Before configuring your AWS managed certificate, you will need to install the AWS LB Controller which will allow you to provision Network Load Balancers to service your cluster and handle TLS termination efficiently.

Additionally, you will need to provision your certificate externally to your cluster using the AWS console or CLI.

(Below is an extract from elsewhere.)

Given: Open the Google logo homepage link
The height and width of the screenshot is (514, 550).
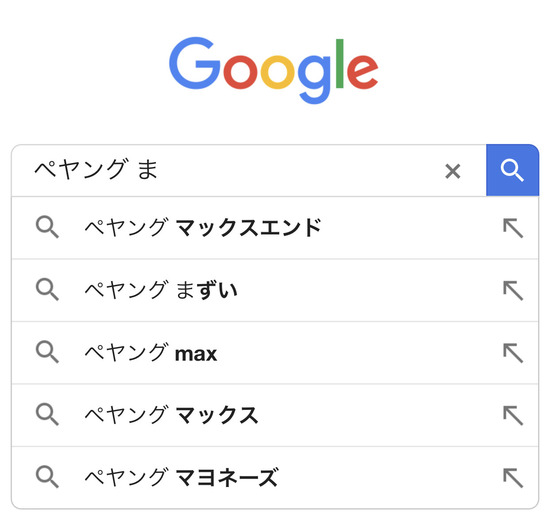Looking at the screenshot, I should 274,70.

Once both of these are accomplished, you can use the following Kubernetes manifest to provision an NLB that will directly target our ingress LBs.

apiVersion: v1
kind: Service
metadata:
  name: nginx-ingress-lb
  namespace: ingress-nginx  
  annotations:
    service.beta.kubernetes.io/aws-load-balancer-type: external 
    service.beta.kubernetes.io/aws-load-balancer-nlb-target-type: ip
    service.beta.kubernetes.io/aws-load-balancer-scheme: internet-facing
    service.beta.kubernetes.io/aws-load-balancer-ssl-cert: YOUR_CERTIFICATE_ARN
    service.beta.kubernetes.io/aws-load-balancer-ssl-ports: "443"

spec:
  type: LoadBalancer
  externalTrafficPolicy: Local 
  ports:
    - name: https
      port: 443
      targetPort: 80
      protocol: TCP
  selector:
    app.kubernetes.io/name: ingress-nginx
    app.kubernetes.io/instance: ingress-nginx
    app.kubernetes.io/component: controller

Networking

If you want to disable outgoing connections for the cluster, you can allowlist the following IPs:

  • PolarSignals (CPU and Heap profiling)
    • 35.234.93.182 (api.polarsignals.com)
  • Control Plane (Cluster Heartbeats)
    • 76.76.21.0/24
  • Datadog (Telemetry)
    • curl -s https://ip-ranges.datadoghq.com/| jq -r '(.apm.prefixes_ipv4 + .global.prefixes_ipv4 + .logs.prefixes_ipv4 + .agents.prefixes_ipv4) | unique[]'

Upgrading turbopuffer versions

The turbopuffer team will provide you with a new image digest to use.

  • Update the image.digest value in your Helm values.yaml file
  • Run helm upgrade -n default turbopuffer tpuf --values=values.yaml
    • This will update the turbopuffer-index and turbopuffer-query StatefulSets with the new image.